■ Exercise directions
Only some lines are wanted. Transcribe, exactly, the lines below from the line with "At what coordinates should I click to accomplish: Open the" up to and including the line with "Task: Expand the address bar history dropdown".

── The input ──

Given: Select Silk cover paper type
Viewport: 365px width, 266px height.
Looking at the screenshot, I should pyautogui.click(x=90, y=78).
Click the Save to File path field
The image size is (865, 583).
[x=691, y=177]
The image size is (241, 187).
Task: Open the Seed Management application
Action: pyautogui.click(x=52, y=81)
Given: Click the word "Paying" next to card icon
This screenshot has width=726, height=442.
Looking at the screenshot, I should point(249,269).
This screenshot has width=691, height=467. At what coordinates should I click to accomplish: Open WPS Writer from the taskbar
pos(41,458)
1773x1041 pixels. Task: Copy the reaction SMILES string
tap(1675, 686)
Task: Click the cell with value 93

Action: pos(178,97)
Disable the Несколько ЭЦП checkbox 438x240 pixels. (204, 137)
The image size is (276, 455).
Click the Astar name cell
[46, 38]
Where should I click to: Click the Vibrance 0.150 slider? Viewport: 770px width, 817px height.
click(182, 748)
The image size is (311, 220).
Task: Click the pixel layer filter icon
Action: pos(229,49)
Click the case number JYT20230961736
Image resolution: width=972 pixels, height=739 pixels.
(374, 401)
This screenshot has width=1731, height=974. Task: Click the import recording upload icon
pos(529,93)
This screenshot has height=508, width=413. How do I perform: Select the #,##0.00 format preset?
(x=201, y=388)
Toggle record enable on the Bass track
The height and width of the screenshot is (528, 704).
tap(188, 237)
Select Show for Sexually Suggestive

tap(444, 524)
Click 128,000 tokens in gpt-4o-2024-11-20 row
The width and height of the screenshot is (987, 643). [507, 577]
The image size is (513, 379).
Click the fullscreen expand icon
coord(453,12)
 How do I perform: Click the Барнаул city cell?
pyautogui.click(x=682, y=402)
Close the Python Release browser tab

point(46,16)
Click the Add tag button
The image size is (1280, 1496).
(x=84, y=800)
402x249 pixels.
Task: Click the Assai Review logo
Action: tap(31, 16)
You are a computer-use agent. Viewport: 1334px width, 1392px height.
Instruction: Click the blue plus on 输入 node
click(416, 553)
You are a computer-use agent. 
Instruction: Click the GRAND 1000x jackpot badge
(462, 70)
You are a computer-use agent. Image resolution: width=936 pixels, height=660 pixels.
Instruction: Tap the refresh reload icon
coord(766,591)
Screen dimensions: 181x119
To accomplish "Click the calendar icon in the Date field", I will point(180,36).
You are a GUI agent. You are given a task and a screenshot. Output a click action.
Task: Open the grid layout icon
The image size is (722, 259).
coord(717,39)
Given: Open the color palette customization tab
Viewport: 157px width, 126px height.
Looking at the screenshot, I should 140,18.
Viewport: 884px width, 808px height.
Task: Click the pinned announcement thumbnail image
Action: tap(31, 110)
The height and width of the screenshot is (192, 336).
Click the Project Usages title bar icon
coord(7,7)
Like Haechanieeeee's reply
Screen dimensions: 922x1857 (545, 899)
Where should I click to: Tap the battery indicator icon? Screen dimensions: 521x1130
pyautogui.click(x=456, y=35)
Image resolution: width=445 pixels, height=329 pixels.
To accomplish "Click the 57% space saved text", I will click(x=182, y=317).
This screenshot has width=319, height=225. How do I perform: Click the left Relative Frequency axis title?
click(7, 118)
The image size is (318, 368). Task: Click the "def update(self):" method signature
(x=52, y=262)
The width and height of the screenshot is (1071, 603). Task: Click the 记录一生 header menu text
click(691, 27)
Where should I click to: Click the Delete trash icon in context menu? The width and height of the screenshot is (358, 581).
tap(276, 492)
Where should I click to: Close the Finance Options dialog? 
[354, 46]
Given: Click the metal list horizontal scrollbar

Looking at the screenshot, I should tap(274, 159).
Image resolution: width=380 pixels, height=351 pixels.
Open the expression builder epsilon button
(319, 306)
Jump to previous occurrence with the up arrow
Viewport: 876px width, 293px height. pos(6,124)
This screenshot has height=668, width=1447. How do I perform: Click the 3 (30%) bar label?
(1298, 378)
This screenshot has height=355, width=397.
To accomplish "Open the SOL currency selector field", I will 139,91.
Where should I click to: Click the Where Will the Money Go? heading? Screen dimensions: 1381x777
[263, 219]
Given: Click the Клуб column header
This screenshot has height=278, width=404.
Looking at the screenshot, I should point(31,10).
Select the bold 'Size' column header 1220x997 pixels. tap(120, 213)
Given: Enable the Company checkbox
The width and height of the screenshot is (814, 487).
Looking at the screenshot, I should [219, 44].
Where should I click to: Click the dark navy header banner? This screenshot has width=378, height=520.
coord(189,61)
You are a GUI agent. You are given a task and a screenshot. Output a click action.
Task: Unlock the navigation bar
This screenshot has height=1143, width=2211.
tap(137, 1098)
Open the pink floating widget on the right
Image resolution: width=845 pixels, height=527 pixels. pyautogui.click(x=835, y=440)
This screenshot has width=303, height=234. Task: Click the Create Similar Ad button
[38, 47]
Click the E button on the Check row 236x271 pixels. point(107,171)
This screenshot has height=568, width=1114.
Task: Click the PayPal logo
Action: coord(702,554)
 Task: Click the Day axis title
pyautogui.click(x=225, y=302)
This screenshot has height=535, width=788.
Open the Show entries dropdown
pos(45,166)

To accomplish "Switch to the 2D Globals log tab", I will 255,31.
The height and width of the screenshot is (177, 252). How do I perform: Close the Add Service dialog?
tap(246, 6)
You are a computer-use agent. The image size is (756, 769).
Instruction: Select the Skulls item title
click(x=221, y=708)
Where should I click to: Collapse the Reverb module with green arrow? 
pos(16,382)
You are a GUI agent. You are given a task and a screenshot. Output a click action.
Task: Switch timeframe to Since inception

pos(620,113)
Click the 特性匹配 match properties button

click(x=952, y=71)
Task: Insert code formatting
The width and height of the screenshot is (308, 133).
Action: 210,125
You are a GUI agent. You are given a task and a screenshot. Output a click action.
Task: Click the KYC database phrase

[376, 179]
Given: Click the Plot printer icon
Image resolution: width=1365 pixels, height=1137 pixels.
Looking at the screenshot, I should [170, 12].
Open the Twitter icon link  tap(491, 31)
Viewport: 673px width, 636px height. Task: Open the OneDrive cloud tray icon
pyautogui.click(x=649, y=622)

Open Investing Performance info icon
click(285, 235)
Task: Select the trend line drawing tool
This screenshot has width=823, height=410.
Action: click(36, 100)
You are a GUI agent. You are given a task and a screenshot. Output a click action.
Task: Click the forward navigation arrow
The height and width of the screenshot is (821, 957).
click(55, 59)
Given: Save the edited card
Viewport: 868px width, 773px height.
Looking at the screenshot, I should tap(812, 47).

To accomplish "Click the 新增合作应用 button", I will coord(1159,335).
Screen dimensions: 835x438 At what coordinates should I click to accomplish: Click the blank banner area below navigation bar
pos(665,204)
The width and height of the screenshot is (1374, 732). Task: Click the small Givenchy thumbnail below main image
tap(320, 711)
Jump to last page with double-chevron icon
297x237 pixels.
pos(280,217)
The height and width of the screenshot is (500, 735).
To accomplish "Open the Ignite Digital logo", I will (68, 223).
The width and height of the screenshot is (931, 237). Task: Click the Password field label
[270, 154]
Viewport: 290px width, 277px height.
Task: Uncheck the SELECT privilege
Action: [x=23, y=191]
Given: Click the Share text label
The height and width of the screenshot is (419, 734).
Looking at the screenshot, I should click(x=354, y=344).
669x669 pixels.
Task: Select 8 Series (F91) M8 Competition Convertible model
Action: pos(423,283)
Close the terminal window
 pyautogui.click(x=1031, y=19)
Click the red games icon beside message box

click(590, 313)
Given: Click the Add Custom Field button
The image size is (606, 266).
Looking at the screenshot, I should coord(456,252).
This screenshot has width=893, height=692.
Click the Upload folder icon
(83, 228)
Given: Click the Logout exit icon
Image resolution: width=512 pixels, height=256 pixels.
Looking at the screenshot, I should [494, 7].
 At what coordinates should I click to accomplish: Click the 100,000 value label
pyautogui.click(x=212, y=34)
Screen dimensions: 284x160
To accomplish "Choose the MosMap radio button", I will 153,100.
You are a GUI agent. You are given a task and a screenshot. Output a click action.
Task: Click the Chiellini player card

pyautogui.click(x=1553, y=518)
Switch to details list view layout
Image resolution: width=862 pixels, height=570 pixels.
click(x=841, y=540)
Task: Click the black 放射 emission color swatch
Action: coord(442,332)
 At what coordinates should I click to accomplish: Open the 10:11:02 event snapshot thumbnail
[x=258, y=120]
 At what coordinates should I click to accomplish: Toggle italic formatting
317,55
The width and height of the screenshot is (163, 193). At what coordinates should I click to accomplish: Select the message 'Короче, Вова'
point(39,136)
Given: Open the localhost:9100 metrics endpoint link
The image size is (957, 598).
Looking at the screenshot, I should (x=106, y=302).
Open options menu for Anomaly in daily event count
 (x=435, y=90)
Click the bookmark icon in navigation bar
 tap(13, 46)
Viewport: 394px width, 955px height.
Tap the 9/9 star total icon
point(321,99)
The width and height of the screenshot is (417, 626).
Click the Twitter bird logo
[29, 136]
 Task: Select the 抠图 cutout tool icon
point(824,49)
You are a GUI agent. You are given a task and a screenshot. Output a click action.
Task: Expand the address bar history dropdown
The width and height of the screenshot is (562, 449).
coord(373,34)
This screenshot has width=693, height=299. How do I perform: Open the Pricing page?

───

■ Your response
 At what coordinates should I click to accomplish: Open the 10:11:02 event snapshot thumbnail
[x=258, y=120]
 At what coordinates should I click to accomplish: Toggle italic formatting
317,55
The width and height of the screenshot is (163, 193). At what coordinates should I click to accomplish: Select the message 'Короче, Вова'
point(39,136)
Given: Open the localhost:9100 metrics endpoint link
The image size is (957, 598).
Looking at the screenshot, I should (x=106, y=302).
Open options menu for Anomaly in daily event count
 (x=435, y=90)
Click the bookmark icon in navigation bar
 tap(13, 46)
Viewport: 394px width, 955px height.
Tap the 9/9 star total icon
point(321,99)
The width and height of the screenshot is (417, 626).
Click the Twitter bird logo
[29, 136]
 Task: Select the 抠图 cutout tool icon
point(824,49)
You are a GUI agent. You are given a task and a screenshot. Output a click action.
Task: Expand the address bar history dropdown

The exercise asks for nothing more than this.